16.2.12

The Problems

Haiku of the Day:
decaffeinated
society might relax
enjoying morning

[continued from 2/15/11]
The next two problems are somewhat intertwined: the cost of medicine and medical devices contribute to an ever-expanding budget for human health, while the mechanism of intellectual property, at least in terms of patents, is dominated by the patent medicine industry. Other issues, like hospitalization as a part of health care and counterfeiting as a drain on intellectual property owners, require local action focused on the logistics of each. Keep in mind that the best market solutions are those that create more efficient markets, and the giants of the information age have all built their wealth by building the wealth of those who participate in the market; these are solutions one can profit from without direct investment, but which profit most - in return on investment, not absolute net gains - those who own the market.

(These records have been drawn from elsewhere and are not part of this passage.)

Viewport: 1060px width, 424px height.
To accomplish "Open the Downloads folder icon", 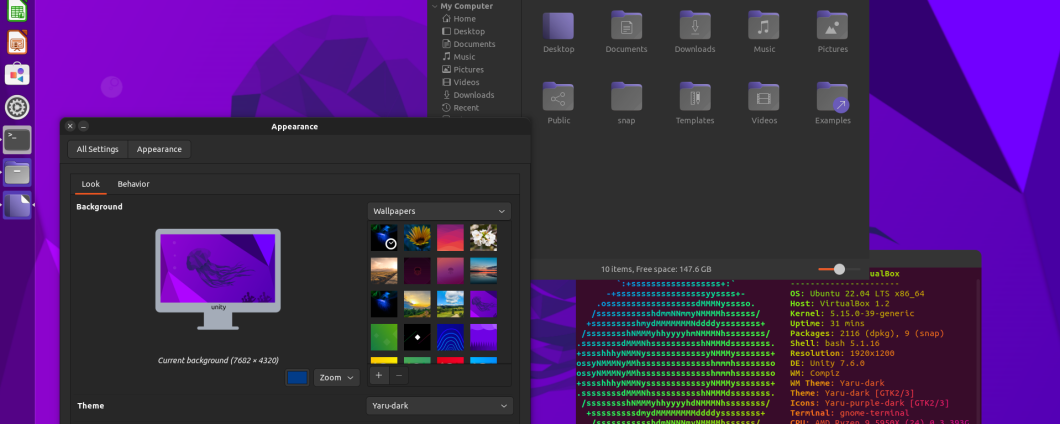I will click(x=694, y=27).
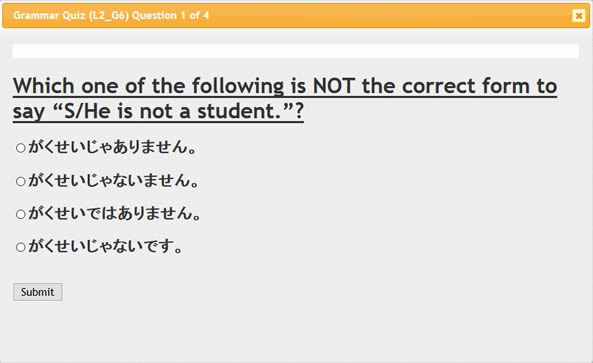Screen dimensions: 593x363
Task: Select radio circle beside がくせいではありません
Action: [x=21, y=214]
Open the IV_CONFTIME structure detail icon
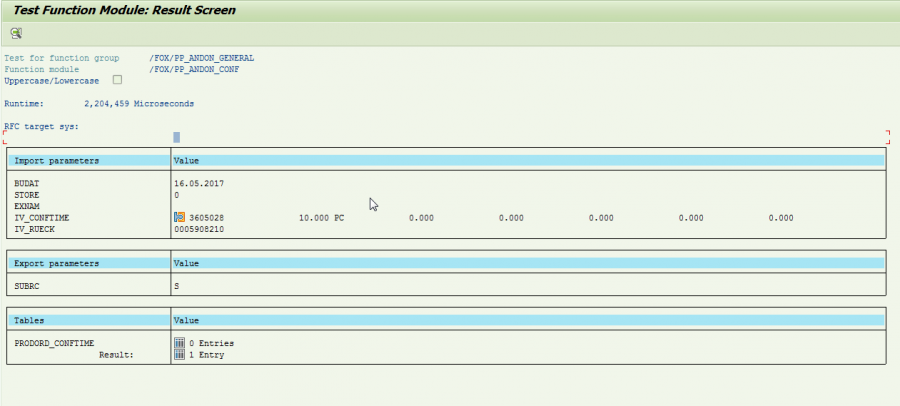The width and height of the screenshot is (900, 406). pyautogui.click(x=180, y=217)
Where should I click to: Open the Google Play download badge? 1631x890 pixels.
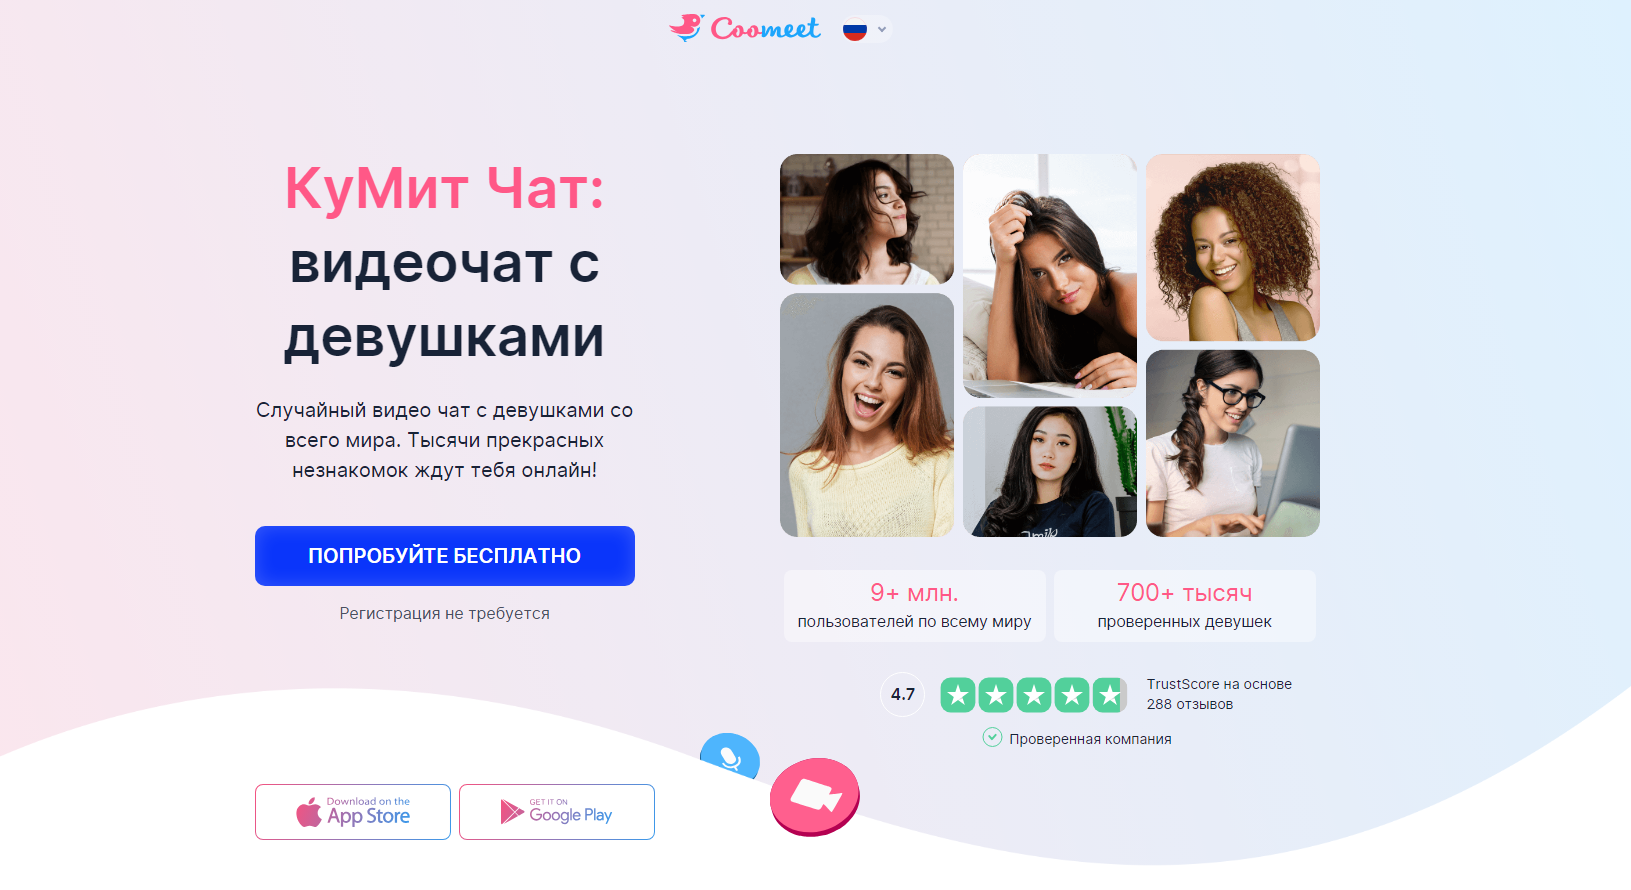pyautogui.click(x=557, y=812)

3. Restoring Affordable Health Care? The recipient of health care, the individual who is maintaining his or her health, must become to the medical industries what the voter is to democratic government, the by, of, and for behind it, not just the vicarious customers through an employer or government proxy. Medical records must be owned and operated by the person, not an institution, and health care should once again begin and most nearly end in the home. Then we must do a better job of bringing innovation to patients more efficiently, a large part of which is the mechanism for patent approval, drug and device approval, and the licensing and expiration of vetted patents.

4. Respecting Intellectual Property? Current intellectual property laws are broadly disregarded and the underlying rights infringed because it creates in practice what does not exist in nature, the monopoly of an idea. While it is just and fair to demand the market provide compensation for those who develop intellectual property, be it patent or copyright, ideas pass freely between people, across borders, and with virtuous sharing; laws should not attempt to prohibit this flow, the bread and butter of the information age in which we live, but instead encourage it, as it does with other commodities, by regulating a free market for buying and selling these ideas. Either by royalty or blanket license, all intellectual property should be brought to the market, that everyone who would profit by it may, that the creators might continue their creation, income secure, uninhibited by the business of turning ideas into consumed goods and services.